- [WORKING DATA]
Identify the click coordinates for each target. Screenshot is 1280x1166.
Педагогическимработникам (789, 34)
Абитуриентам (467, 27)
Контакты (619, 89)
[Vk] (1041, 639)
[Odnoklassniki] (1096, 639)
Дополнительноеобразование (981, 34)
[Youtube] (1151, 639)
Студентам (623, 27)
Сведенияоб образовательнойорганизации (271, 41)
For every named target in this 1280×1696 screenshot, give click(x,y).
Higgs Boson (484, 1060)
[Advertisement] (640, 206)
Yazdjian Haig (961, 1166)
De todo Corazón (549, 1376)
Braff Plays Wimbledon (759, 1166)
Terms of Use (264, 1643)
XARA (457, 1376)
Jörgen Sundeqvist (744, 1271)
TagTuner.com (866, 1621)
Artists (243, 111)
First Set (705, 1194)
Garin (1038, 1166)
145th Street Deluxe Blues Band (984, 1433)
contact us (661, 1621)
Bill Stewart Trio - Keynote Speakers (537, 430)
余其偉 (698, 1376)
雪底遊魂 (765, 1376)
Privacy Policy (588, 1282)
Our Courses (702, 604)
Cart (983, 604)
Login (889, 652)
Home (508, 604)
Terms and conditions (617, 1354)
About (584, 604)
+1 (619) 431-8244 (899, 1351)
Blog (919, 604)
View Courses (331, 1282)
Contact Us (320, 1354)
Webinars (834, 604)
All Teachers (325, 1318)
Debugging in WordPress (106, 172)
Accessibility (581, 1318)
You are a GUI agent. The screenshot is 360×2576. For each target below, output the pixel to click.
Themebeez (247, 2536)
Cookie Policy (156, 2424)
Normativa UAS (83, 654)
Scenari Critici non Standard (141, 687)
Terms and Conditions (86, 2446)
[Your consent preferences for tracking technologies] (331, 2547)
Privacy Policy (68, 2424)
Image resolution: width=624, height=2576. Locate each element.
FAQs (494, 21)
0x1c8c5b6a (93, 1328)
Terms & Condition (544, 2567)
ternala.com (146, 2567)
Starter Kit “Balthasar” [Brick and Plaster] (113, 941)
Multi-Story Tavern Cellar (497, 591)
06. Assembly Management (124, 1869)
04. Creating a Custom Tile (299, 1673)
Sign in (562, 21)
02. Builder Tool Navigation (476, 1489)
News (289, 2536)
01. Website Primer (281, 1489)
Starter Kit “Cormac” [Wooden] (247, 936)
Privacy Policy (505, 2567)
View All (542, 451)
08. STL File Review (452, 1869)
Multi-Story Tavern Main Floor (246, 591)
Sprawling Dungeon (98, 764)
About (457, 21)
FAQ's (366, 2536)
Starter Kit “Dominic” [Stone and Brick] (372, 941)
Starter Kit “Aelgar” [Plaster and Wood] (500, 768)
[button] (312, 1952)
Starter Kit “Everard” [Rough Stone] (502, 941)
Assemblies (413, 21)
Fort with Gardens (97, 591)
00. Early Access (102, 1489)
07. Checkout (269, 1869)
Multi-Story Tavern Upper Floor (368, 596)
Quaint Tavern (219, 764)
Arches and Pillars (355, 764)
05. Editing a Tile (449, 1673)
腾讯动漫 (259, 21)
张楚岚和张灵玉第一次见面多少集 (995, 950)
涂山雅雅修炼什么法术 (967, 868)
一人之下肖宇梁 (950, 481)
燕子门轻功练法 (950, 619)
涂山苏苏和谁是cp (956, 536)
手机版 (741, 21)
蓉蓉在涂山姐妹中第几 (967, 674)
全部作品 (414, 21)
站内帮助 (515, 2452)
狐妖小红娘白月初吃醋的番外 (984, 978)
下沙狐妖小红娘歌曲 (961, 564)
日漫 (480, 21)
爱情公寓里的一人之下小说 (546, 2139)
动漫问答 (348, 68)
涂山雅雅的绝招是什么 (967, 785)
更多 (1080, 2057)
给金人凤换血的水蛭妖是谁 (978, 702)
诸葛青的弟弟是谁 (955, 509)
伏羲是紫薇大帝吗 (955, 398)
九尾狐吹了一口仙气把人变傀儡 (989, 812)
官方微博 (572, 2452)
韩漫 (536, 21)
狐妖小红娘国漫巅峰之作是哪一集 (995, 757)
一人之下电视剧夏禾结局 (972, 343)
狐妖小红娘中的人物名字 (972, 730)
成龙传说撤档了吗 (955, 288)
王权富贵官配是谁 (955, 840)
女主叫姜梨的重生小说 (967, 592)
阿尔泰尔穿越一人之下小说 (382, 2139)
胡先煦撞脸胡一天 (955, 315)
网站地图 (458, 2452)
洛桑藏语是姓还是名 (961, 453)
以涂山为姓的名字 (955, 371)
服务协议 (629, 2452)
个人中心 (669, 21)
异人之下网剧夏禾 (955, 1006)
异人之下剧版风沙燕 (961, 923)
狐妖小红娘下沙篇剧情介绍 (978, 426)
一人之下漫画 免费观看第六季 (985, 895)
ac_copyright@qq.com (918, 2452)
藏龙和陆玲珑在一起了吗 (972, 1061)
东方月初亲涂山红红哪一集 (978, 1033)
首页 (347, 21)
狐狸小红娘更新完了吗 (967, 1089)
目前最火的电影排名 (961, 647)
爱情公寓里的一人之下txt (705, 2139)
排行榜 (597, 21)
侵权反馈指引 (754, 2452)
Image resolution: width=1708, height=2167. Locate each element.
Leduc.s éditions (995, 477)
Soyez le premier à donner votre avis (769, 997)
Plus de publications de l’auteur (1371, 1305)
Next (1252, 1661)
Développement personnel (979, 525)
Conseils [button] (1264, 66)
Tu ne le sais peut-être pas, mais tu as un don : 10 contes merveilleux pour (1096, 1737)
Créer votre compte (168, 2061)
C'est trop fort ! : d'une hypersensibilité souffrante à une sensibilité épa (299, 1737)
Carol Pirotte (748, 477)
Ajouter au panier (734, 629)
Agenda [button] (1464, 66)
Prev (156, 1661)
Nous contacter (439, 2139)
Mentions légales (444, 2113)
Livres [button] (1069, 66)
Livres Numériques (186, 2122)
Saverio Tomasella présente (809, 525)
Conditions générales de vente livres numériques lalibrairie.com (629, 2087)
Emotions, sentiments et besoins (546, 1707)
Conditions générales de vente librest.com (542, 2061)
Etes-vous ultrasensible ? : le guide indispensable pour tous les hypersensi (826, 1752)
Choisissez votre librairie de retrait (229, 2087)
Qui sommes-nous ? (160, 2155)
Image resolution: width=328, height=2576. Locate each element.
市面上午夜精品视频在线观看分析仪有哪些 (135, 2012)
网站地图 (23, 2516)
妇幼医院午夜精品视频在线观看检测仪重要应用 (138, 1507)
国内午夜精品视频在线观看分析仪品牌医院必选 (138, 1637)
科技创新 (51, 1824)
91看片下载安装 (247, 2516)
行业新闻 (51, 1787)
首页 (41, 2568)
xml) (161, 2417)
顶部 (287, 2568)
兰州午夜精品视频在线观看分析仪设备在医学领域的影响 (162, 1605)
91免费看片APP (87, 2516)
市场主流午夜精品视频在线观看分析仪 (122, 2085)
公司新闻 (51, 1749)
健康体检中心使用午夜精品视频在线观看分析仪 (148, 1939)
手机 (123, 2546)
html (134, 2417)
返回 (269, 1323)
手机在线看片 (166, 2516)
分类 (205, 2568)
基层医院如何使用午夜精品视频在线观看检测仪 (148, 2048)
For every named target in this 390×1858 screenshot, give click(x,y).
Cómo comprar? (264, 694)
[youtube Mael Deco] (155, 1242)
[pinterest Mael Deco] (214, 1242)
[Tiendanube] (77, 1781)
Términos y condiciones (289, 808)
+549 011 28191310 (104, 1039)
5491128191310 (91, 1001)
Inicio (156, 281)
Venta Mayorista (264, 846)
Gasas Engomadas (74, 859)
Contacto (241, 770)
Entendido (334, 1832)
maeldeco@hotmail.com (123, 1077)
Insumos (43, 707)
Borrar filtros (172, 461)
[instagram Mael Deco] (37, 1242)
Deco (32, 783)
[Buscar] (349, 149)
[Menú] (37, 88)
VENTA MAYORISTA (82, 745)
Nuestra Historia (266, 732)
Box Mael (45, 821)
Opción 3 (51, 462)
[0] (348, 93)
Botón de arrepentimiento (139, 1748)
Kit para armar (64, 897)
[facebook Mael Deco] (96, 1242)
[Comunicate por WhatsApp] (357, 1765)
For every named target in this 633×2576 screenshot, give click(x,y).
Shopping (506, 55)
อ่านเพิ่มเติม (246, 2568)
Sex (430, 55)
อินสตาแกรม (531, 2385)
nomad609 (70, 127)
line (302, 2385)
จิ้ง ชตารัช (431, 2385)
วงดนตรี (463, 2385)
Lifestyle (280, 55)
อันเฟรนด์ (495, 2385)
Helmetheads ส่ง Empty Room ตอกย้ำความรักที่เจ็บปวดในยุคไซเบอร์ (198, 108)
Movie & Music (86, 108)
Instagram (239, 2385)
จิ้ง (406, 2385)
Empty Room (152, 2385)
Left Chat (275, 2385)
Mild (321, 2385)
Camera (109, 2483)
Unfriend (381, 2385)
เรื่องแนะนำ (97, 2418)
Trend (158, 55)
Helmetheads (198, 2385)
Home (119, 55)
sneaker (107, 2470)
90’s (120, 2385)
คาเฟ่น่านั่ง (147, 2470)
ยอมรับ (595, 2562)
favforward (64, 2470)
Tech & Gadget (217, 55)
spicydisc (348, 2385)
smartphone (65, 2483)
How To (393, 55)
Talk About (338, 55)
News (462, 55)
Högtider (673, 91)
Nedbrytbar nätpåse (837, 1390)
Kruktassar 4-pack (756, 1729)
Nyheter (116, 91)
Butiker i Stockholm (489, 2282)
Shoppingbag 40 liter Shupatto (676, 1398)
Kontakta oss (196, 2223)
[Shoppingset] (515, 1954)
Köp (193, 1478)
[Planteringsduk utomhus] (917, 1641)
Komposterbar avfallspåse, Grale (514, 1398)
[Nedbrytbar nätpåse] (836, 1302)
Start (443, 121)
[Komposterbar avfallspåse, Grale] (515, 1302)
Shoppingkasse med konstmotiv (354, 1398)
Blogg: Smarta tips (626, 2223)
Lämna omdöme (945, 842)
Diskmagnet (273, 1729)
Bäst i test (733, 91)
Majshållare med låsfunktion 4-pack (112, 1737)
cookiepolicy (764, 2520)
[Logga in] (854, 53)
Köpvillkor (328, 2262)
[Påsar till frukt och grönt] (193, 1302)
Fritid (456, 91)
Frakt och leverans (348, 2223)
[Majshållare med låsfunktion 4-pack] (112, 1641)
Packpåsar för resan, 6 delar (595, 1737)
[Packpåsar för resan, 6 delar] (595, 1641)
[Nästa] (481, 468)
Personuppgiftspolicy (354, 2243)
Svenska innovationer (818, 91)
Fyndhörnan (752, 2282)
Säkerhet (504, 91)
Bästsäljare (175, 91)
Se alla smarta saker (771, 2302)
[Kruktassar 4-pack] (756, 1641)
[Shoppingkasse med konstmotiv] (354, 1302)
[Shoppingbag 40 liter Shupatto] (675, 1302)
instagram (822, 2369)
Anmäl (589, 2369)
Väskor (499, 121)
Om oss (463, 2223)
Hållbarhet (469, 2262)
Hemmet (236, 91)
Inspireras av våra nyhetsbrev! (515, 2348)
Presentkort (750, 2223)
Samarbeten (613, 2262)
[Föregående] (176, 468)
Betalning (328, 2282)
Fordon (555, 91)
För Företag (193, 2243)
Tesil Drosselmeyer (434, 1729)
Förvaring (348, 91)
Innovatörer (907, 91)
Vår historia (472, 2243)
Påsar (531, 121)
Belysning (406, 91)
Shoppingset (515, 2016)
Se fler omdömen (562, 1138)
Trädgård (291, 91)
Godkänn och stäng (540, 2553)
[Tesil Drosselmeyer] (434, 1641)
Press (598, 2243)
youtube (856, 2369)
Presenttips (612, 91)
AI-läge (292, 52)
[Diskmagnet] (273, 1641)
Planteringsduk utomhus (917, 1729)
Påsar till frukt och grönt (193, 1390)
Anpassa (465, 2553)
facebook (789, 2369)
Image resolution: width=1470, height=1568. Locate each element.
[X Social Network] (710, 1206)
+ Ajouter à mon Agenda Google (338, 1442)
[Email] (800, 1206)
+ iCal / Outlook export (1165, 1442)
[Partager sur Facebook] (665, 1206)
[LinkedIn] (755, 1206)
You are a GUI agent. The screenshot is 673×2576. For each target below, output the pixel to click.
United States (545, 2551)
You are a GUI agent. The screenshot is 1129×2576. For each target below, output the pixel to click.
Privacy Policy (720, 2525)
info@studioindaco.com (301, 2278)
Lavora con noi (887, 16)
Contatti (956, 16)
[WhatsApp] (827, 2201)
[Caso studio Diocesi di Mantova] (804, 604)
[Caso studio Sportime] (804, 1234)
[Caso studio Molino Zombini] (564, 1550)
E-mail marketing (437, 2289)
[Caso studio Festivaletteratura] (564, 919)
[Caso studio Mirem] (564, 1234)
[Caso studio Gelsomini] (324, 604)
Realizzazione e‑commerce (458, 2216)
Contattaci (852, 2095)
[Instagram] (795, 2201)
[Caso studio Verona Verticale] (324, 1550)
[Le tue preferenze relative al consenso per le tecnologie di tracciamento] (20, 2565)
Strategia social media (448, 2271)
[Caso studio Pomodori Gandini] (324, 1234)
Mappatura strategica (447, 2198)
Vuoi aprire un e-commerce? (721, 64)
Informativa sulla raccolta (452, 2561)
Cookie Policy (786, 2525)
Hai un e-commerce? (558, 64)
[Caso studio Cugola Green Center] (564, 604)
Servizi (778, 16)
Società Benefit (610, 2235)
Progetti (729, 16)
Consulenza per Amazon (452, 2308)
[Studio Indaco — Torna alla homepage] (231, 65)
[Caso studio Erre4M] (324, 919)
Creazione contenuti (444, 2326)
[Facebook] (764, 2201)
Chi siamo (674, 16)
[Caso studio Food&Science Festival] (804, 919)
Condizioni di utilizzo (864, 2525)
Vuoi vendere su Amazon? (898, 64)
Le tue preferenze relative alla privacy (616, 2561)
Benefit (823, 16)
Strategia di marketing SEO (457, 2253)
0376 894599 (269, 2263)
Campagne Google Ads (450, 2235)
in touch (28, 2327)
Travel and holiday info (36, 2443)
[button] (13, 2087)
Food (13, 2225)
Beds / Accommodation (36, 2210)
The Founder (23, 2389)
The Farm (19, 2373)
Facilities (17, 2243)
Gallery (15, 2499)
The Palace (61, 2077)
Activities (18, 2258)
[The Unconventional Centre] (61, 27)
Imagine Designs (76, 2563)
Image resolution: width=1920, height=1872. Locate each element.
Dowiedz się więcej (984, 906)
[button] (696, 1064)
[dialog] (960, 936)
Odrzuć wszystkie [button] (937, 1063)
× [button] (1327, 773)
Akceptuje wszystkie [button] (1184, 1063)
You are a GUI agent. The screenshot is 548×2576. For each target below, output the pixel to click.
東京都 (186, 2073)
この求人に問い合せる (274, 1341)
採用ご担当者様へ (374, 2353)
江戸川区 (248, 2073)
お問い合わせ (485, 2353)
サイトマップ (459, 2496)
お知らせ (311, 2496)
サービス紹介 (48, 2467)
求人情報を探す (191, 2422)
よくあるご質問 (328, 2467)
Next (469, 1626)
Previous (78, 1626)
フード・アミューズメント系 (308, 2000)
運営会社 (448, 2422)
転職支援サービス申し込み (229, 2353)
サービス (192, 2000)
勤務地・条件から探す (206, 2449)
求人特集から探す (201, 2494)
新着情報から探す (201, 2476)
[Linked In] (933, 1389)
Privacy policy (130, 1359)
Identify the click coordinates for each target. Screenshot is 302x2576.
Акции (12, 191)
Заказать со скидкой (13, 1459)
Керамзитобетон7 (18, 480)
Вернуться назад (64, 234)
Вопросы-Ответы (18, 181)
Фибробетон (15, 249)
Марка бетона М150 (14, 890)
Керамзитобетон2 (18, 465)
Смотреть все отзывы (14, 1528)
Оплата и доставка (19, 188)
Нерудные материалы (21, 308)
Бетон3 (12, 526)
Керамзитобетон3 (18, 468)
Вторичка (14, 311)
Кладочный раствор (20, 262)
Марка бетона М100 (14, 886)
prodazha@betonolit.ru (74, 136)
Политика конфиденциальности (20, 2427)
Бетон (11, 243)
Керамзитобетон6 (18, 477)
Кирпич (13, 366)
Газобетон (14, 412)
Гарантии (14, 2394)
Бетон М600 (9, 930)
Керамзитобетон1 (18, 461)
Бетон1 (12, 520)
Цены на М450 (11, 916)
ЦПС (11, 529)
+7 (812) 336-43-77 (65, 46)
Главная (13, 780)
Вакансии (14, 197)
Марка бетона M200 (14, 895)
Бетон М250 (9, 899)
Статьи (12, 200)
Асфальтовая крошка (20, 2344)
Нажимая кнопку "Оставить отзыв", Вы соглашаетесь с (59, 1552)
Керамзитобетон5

- [PROMPT]
Please copy every line in the entries where "Grale" appears.

- [SOLUTION TO THE PROBLEM]
Komposterbar avfallspåse, Grale (514, 1398)
[Komposterbar avfallspåse, Grale] (515, 1302)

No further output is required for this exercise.